▶ [Lesetext]:
· · · · · · ·
Das Einzige, was man am vergangenen Kitzbühel-Wochenende öfter hören durfte, als die Universalrede unseres Landeshauptmanns, waren Witzchen über die Inhaftierung von René Benko. „Ich habe die Karten spontan von René abgekauft“, war dabei wohl der beliebteste Gag, der stets zu Diskussionen über die aktuellen Entwicklungen überleitete. Auch über Benkos sehr späten Einstieg in den Dry January wurde gewitzelt.
Während es so scheint, als habe die breite Masse recht viele Gemeinheiten zu diesem Thema parat und vergönne es dem gefallenen Immobilienhelden förmlich, dass er seine Riesenvilla gegen eine staatliche Einzimmerwohnung tauschen musste, war die Unternehmerschaft sehr gespalten.
Schadenfreude ist hier wahrlich fehl am Platz.
Jahrelang hat die Öffentlichkeit Benko verehrt und die Geschäftswelt sich sogar angebiedert. Und noch heute attestiert man ihm nicht ausschließlich kriminelle Energie, sondern auch eine Form von Genialität. Einzig seine Fähigkeit zur Selbsteinschätzung wird allgemein angezweifelt. Man darf davon ausgehen, dass sich Benko quasi keiner Schuld bewusst ist und bis zum Schluss daran glaubte, geschäftlich zu überleben. Wie sonst könnte es sein, dass er nicht schon längst geflohen ist, um genau diese Situation zu vermeiden? Mit ein, zwei Milliarden im Gepäck hätten ihn viele Länder dieser Welt dankbar aufgenommen, ihm eine neue Heimat geboten und ihn sicherlich nicht ausgeliefert: ganz Südamerika vermutlich, einige Steuerschon-Eilande sowieso und vielleicht sogar eine Trump-geführte USA.
Personen, die Benko in den letzten Monaten live erleben durften, berichten durchwegs davon, dass ein gewisser Realitätsverlust erkennbar gewesen sei. Er soll viel von neuen Ideen in der Zukunft gesprochen haben und sehr wenig von Problemen aus der Vergangenheit. Umso überraschender dürfte die Inhaftierung für ihn selbst eingetreten sein, wenngleich sie für einen großen Teil der Bevölkerung erwartbar war oder gar viel zu spät stattgefunden hat.
Die wenigen Bewunderer, die sich noch öffentlich zu Benko bekennen, fassen das Dilemma so zusammen: Er ist und bleibt ein genialer Immobilien-Entwickler, der allerdings vor krimineller Energie nur so sprüht, ohne dies aber selbst zu merken. Die Pleite hat nicht nur die Immobilienkrise verursacht, sondern seine sehr unerfolgreichen und teuren Ausflüge in die Welt des Handels (Karstadt, Kaufhof, Kika, Signa Sports, …). Letztendlich haben ihm die Pleiten in Deutschland und Österreich, die stets mit Arbeitsplatzverlusten einhergingen, die Bewunderung in der breiten Bevölkerung gekostet. Wäre Benko bei den Immobilien geblieben, wäre er vielleicht gestrauchelt, hätte wirtschaftlich aber vermutlich überlebt und die Öffentlichkeit würde ihm immer noch die Füße küssen, sind sich Immo-Insider sicher.
· · · · · · ·
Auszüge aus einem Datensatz
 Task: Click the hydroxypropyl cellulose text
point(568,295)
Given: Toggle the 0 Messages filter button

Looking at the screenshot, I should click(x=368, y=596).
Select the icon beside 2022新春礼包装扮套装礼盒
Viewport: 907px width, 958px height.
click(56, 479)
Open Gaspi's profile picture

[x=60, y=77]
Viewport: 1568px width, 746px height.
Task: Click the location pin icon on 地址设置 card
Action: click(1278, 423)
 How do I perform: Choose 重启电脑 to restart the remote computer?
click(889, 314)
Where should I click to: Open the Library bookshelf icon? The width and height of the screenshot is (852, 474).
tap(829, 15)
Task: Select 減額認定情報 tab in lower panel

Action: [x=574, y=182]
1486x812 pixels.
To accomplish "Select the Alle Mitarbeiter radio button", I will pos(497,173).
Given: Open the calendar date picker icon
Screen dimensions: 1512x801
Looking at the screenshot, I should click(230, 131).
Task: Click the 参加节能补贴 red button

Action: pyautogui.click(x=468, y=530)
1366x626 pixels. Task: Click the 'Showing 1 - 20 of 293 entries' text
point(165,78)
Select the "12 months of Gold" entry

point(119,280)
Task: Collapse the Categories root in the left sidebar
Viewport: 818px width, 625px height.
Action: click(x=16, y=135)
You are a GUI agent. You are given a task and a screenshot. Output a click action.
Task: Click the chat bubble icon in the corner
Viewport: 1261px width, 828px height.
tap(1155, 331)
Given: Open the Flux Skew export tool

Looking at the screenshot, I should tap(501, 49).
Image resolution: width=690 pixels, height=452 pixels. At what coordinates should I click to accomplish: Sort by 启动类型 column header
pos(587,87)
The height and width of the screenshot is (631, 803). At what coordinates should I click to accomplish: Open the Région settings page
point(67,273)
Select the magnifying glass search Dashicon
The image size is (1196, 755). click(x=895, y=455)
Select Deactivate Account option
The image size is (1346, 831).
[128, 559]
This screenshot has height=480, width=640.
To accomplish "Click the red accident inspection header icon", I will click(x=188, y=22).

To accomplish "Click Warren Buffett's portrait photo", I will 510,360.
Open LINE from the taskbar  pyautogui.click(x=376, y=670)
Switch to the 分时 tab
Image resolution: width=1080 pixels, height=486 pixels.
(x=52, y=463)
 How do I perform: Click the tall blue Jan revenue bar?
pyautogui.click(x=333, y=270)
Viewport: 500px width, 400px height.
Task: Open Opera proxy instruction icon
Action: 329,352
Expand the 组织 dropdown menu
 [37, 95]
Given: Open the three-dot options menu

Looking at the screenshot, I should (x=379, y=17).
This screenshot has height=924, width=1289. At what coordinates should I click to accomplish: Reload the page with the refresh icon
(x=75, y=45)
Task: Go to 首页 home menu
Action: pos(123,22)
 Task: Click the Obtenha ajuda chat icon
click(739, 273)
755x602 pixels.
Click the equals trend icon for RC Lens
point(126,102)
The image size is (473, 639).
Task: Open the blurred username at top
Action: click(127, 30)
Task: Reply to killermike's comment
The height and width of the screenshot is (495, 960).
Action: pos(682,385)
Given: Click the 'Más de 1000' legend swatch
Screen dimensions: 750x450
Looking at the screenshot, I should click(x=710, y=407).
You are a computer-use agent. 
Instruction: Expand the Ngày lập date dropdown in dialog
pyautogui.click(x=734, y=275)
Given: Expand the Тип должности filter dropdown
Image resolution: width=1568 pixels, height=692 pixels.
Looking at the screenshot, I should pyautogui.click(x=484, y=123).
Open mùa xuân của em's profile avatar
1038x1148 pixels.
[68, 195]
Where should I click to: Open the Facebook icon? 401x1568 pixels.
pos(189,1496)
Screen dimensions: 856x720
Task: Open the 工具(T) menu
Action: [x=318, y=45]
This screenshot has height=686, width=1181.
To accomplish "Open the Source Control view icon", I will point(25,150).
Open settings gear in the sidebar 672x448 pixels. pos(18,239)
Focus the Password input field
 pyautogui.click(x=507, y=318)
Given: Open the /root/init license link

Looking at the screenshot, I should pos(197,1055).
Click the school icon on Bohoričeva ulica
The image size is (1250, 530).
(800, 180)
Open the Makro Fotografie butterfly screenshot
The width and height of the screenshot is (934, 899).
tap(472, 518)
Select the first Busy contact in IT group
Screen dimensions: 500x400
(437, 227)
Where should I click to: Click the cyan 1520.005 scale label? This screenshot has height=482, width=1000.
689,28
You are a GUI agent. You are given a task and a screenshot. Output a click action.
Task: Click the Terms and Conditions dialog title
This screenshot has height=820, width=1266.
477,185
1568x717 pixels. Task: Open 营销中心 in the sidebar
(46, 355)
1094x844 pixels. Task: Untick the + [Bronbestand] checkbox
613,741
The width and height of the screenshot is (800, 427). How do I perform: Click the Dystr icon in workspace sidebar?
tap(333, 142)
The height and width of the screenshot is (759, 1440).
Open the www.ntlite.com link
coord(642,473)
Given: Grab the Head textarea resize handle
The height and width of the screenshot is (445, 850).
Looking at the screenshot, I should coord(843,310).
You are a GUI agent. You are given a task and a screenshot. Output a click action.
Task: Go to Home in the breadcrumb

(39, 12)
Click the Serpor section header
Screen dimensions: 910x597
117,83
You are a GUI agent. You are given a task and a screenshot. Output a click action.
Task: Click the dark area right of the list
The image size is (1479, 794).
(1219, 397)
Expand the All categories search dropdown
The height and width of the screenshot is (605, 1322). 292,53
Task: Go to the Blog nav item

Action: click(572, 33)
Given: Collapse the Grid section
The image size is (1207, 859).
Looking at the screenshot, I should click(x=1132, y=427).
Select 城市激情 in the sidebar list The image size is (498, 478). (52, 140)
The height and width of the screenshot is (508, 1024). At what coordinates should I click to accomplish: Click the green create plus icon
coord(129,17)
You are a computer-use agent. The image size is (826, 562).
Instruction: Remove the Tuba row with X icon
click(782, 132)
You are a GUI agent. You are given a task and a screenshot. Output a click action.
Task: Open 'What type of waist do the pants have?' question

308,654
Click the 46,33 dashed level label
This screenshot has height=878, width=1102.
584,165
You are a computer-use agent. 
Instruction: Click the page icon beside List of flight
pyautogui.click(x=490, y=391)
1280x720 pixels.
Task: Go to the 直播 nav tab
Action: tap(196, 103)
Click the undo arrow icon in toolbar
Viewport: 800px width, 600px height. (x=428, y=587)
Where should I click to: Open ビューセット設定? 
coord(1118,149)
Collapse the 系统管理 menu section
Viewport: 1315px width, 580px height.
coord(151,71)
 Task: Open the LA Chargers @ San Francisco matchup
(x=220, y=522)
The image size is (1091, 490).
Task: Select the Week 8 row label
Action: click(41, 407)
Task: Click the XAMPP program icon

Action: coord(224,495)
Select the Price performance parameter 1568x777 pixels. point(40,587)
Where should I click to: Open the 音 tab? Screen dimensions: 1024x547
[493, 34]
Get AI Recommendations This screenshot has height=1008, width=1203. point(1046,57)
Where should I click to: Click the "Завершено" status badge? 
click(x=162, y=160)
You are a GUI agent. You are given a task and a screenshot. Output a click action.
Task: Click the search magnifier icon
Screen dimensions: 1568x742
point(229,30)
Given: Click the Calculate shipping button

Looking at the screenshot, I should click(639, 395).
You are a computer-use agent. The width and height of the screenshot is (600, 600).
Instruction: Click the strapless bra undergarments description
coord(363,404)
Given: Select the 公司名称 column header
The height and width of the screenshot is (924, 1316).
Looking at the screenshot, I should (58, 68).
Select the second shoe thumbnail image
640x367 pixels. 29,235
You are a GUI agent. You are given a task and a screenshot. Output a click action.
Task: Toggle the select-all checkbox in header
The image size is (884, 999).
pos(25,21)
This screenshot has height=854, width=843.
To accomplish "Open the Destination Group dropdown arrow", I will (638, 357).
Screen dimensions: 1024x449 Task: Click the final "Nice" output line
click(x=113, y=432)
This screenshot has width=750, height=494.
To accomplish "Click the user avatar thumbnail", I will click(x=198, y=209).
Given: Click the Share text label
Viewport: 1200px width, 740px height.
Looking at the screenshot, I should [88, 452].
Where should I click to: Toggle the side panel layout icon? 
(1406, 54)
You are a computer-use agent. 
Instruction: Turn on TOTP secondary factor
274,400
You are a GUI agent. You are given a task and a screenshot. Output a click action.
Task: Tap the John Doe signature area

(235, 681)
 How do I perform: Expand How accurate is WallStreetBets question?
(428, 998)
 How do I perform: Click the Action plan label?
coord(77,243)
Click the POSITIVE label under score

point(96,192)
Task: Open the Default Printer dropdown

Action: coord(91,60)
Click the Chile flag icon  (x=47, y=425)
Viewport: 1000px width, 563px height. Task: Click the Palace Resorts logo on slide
· · · · · · ·
▶ [Verständnis prüfen]:
1. Was hat Benko laut dem Lesetext letztlich die Bewunderung in der breiten Bevölkerung gekostet?
2. Wiederhole bitte aus dem Lesetext wortgetreu alles von „Während es so“ bis einschließlich „Unternehmerschaft sehr gespalten.“.

▶ [Antworten je Aufgabe]:
1. Die Pleiten in Deutschland und Österreich, die stets mit Arbeitsplatzverlusten einhergingen.

2.
Während es so scheint, als habe die breite Masse recht viele Gemeinheiten zu diesem Thema parat und vergönne es dem gefallenen Immobilienhelden förmlich, dass er seine Riesenvilla gegen eine staatliche Einzimmerwohnung tauschen musste, war die Unternehmerschaft sehr gespalten.